The U.S. Bureau of Labor Statistics reports that “Among people with a work-limiting health condition or difficulty, 27.1 percent participated in the labor force in July 2024, compared with 74.7 percent of people with no work-limiting health conditions or difficulties.” — U.S. Bureau of Labor Statistics 

For an executive whose income depends on sustained participation at a high level, that gap illustrates how a health event can pull someone out of the workforce far longer than they expect.

Her health profile itself was relatively clean, but there was another moving part: she was only 35 and just starting to think about building a family. That changed the conversation from protecting just her income to protecting a future household. For life insurance, the rule-of-thumb guidance—coverage at roughly ten times annual income and long enough to carry dependents to adulthood—served as a baseline. For her, that translated into a 30-year term policy with a $2 million death benefit, designed to run until about age 65. It was not a one-size-fits-all recipe; it was a structured way to ensure that her spouse and any future children would not be forced into disruptive financial decisions if she died unexpectedly while still in her prime earning years.

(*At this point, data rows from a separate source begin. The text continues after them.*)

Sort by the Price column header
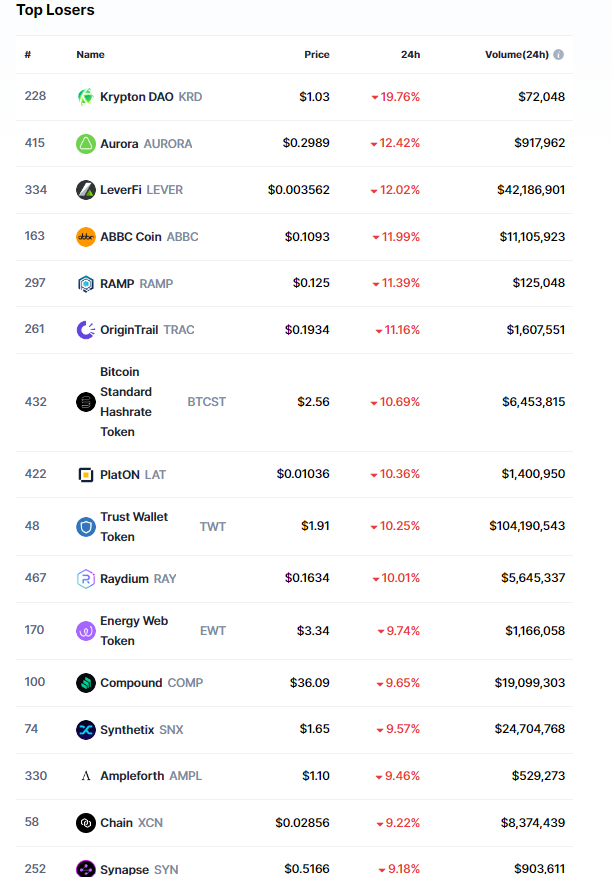This screenshot has width=612, height=877. (316, 55)

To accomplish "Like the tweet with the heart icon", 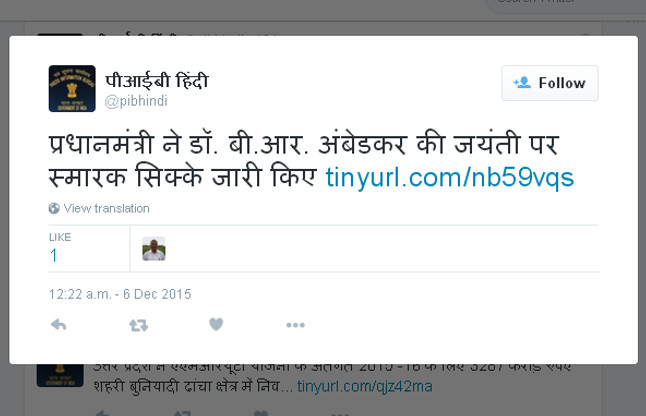I will coord(216,325).
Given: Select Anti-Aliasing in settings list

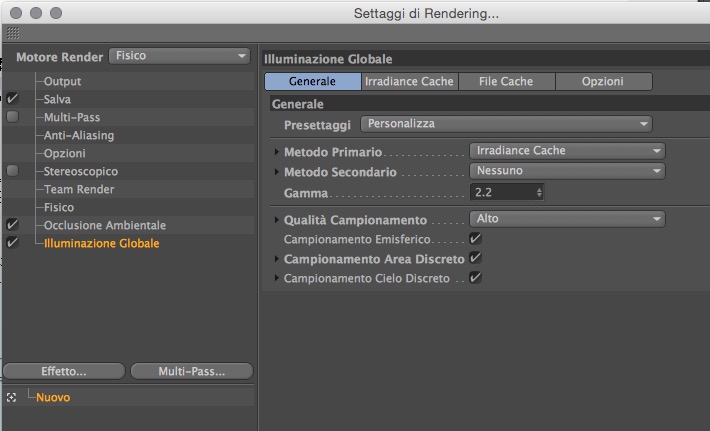Looking at the screenshot, I should click(x=79, y=135).
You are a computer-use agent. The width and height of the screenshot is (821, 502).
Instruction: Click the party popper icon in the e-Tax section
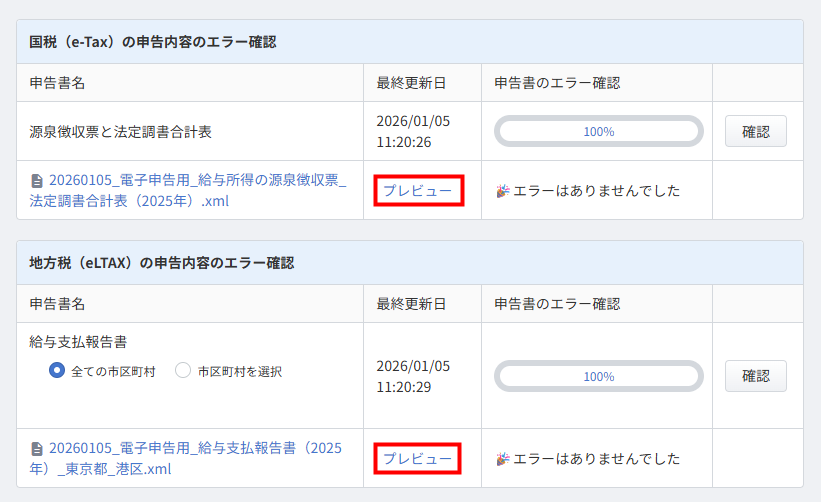tap(503, 190)
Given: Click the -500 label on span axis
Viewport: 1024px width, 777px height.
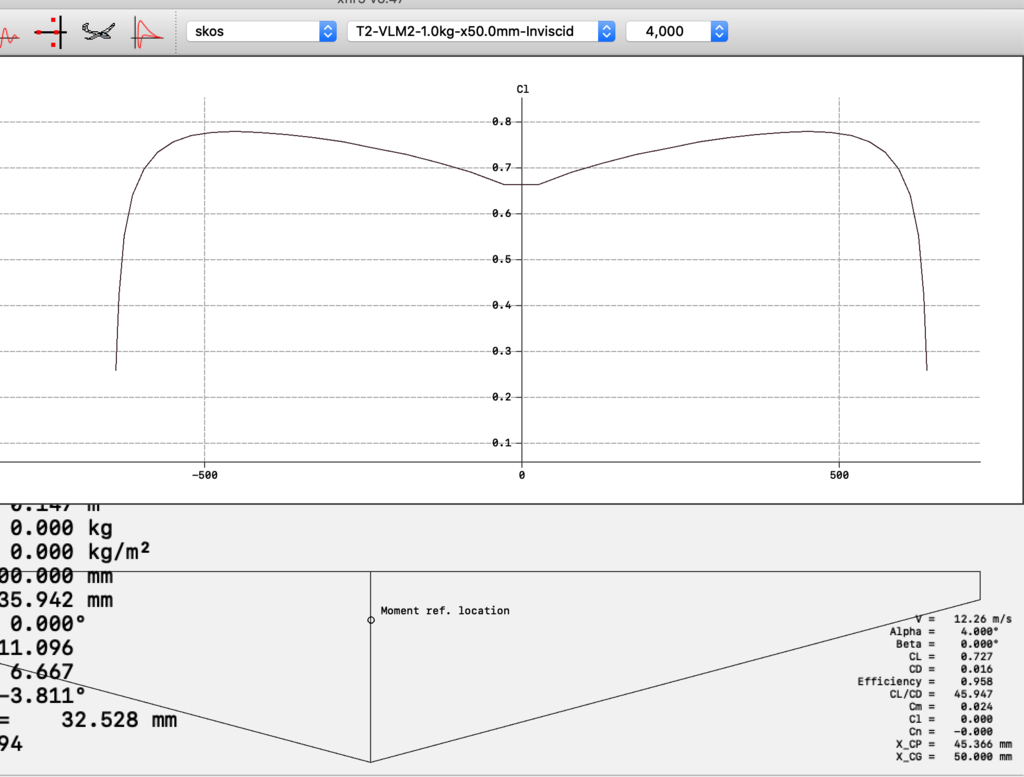Looking at the screenshot, I should (204, 475).
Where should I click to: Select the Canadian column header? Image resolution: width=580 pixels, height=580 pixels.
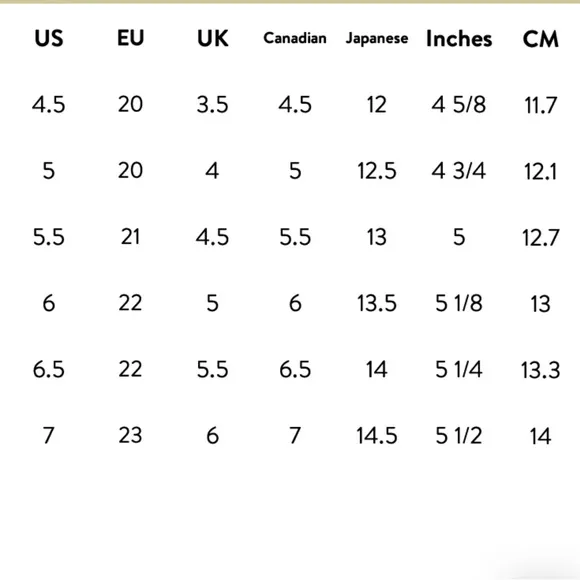(x=295, y=38)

The disability policy and the life insurance did not exist in isolation. They were built to work together. Disability insurance for executives would protect her ability to continue paying into her long-term financial plan if illness or injury struck; term life insurance would protect that plan’s beneficiaries if she were no longer there to earn. For someone balancing multiple roles—filmmaker, director, manager, partner—the combined structure created a continuity plan for both career and family.

How Customized Disability Insurance for Executives Can Reduce Premiums Dramatically

Her experience highlights several blind spots common among high-income professionals. Many accept the occupational class assigned without asking whether their mix of duties justifies a better category. Many ignore spousal discounts or household strategies that could lower combined premiums. Others focus all their attention on life insurance because it feels more tangible, neglecting the probability that a disabling injury or illness might be more likely than premature death during working years. And almost all underestimate how quickly a six-figure lifestyle can become fragile without an income safeguard tailored to their actual job.

For executives, filmmakers and producers who live in the middle of creative and corporate worlds, the question is not simply whether they have disability and life coverage, but whether that coverage acknowledges how they actually work and live. The California executive did not just buy policies; she negotiated a framework that recognized her income, her responsibilities and her plans. That framework cost less than she expected because it used the tools carriers reserve for those willing to look beyond the default options.

In that sense, her story is less about one insurer or one discount and more about how high earners can think differently about protection. The risks they face are not hypothetical. But with the right combination of occupational class, household strategy and term structure, the solutions can be far more precise—and more affordable—than most executives realize until they sit down and do the work.